Ecrit par L.Boumahrou |
Bien que le gouvernement s’apprête à sortir le décret des marchés publics, force est de constater que cela ne pourrait pas mettre fin au fléau de la corruption qui continue de ronger le secteur des marchés publics. Et c’est le ministre chargé du Budget himself qui l’a affirmé. Quand l’INPPLC s’attèlera-t-elle réellement à la lutte contre la corruption dans la commande publique?
Composante fondamentale de l’activité économique, la commande publique est, depuis quelques années, un levier du développement socio-économique du pays. Une bouffée d’oxygène pour stimuler l’économie particulièrement en période de crise comme c’est le cas depuis le déclenchement de la pandémie Covid-19. En effet, les répercussions économiques de la crise sanitaire ne cessent de s’amplifier mettant sous pression des pans entiers de l’économie marocaine. Pour redynamiser la croissance, le gouvernement a alloué dans le PLF 2022 un investissement public record de l’ordre de 245 Mds de DH. Masi qui dit plus de financements, dit plus d’appétit à la corruption.
Malheureusement, la commande publique continue de souffrir de plusieurs faiblesses qui entachent sa performance et limitent son rôle de levier de développement et ce malgré les réformes du cadre règlementaire qui ont été engagées par l’Etat. Parmi ces défaillances, celle de la corruption. En effet, la passation des marchés publics reste l’une des activités gouvernementales les plus vulnérables à la corruption.

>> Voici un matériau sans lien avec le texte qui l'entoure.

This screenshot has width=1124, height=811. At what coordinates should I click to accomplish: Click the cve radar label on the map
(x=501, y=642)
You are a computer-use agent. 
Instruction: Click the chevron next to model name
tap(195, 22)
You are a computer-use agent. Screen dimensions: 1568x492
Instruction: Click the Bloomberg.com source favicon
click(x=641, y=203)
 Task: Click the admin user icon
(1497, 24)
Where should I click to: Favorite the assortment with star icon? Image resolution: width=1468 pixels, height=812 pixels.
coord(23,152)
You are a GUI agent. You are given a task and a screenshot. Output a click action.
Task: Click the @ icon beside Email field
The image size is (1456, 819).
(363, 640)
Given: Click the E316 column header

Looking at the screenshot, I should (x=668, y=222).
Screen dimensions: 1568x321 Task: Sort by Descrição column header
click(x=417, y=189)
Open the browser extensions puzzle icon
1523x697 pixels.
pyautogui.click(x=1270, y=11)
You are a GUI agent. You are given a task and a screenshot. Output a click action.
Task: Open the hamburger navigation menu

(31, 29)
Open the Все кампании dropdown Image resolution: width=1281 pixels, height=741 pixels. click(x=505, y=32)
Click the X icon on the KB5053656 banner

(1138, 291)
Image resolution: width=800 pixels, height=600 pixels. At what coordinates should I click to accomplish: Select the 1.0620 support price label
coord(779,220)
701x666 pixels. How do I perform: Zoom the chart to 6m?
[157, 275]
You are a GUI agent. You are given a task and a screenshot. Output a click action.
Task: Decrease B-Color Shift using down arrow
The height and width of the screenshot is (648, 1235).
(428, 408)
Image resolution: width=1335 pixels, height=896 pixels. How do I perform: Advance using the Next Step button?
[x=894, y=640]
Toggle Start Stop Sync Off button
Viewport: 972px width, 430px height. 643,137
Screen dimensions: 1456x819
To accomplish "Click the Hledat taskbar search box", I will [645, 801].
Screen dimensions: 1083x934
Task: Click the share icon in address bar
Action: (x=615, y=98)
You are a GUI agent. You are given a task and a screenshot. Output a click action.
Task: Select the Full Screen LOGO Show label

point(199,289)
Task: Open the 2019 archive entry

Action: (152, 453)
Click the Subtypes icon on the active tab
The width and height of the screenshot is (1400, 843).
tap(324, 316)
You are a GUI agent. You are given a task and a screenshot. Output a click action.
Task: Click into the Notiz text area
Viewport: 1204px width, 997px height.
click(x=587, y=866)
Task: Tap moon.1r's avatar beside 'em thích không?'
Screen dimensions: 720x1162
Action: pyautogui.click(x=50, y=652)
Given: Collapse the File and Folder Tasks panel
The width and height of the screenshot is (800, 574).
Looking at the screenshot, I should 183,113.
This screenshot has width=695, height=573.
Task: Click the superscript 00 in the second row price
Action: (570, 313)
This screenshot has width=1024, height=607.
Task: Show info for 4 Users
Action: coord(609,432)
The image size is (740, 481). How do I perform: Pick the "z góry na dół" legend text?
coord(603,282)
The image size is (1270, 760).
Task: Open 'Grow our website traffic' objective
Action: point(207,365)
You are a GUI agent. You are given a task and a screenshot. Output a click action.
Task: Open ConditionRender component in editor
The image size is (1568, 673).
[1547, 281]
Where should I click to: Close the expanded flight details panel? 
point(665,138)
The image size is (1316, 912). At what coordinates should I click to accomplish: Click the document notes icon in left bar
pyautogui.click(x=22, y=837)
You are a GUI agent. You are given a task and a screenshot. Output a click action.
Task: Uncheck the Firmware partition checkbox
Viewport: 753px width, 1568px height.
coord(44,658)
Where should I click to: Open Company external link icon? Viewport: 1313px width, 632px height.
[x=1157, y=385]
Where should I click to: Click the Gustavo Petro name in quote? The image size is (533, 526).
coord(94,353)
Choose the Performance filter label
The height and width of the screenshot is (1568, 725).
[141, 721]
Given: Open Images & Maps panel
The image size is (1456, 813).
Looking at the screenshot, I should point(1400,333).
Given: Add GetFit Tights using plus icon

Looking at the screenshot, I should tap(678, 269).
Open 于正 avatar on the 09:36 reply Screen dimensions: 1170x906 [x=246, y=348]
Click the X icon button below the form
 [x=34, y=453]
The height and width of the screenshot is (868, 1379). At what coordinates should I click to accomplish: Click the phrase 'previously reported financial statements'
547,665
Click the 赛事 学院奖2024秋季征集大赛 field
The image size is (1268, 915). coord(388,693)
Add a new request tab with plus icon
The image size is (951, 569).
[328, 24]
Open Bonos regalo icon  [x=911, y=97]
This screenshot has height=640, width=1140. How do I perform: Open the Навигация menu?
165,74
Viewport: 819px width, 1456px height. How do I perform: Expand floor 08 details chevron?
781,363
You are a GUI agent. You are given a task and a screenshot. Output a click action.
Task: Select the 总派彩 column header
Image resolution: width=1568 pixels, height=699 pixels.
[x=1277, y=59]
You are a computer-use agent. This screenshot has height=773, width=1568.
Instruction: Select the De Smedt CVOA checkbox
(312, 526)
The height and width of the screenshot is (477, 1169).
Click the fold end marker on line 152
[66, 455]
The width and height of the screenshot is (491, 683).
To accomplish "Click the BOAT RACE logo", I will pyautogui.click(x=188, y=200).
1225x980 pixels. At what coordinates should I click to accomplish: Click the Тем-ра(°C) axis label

Plusieurs voix se sont levées pour dénoncer ce mal qui gangrène la gouvernance de la commande publique appelant au renforcement de l’arsenal réglementaire. Sauf que le ministre chargé du Budget, Fouzi Lakjaa, a récemment affirmé que le nouveau décret des marchés publics, qui est en phase de finalisation et qui sera incessamment présenté aux députés, ne va pas régler le problème. « La lutte contre la corruption est une conviction qui doit être inculquée voire même une culture », a-t-il précisé en appelant les députés à sensibiliser, de leur côté, les entreprises à appliquer la loi et ne plus donner de pots-de-vin.
Et d’ajouter que « le cadre réglementaire ne suffira pas pour éradiquer ce fléau des marchés publics ». Ce décret apportera certes des réformes importantes mais cela restera insuffisant pour lutter contre la corruption. Difficile donc de verrouiller tout le système. A en croire Lakjaa, la commande publique continuera à profiter aux corrupteurs et aux hors-la-loi tant que les acteurs ne se mettent pas en conformité. Résultats des courses : les règles du jeu seront biaisées au grand dam des plus honnêtes.
La question est de savoir que fait l’Instance nationale de la probité, de la prévention et de la lutte contre la corruption (INPPLC) pour y remédier ?
Rappelons que la Stratégie nationale de lutte contre la Corruption 2016-2025 a consacré le 7ème programme à la commande publique. Les objectifs à court, moyen et long terme étaient très ambitieux visant à renforcer la gestion de la commande publique. Sauf que nous sommes encore loin de ces objectifs. La corruption continue de ronger l’administration publique et par ricochet le marché public. Parmi les leviers fixés par l’INPPLC , la mise en place d’un Observatoire des marchés publics qui a ce jour, soit 5 ans plus tard, n’a pas vu le jour.
Intervenant à la 9ème Conférence des Etats parties à la Convention des Nations unies contre la corruption, le président de INPPLC, Mohamed Bachir El Bouhali, a déclaré qu’après une évaluation objective de ladite stratégie il a été décidé de renforcer ses structures et ses orientations pour inclure à partir de 2022 plusieurs priorités, notamment la transformation numérique, aux contrôles, aux commandes publiques et à la probité du secteur privé. En d’autres termes, la commande publique figurera parmi les priorités de l’Instance à partir de 2022. Ceci permettra-t-il d’améliorer la gouvernance de la commande publique ? Cette fois sera-t-elle la bonne ?
En tout cas, il faudra attendre pour voir si l’amélioration de l’arsenal réglementaire conjugué au renforcement de l’importance accordée par l’Instance à la commande publique vont permettre d’éradiquer, une fois pour toute, ce fléau.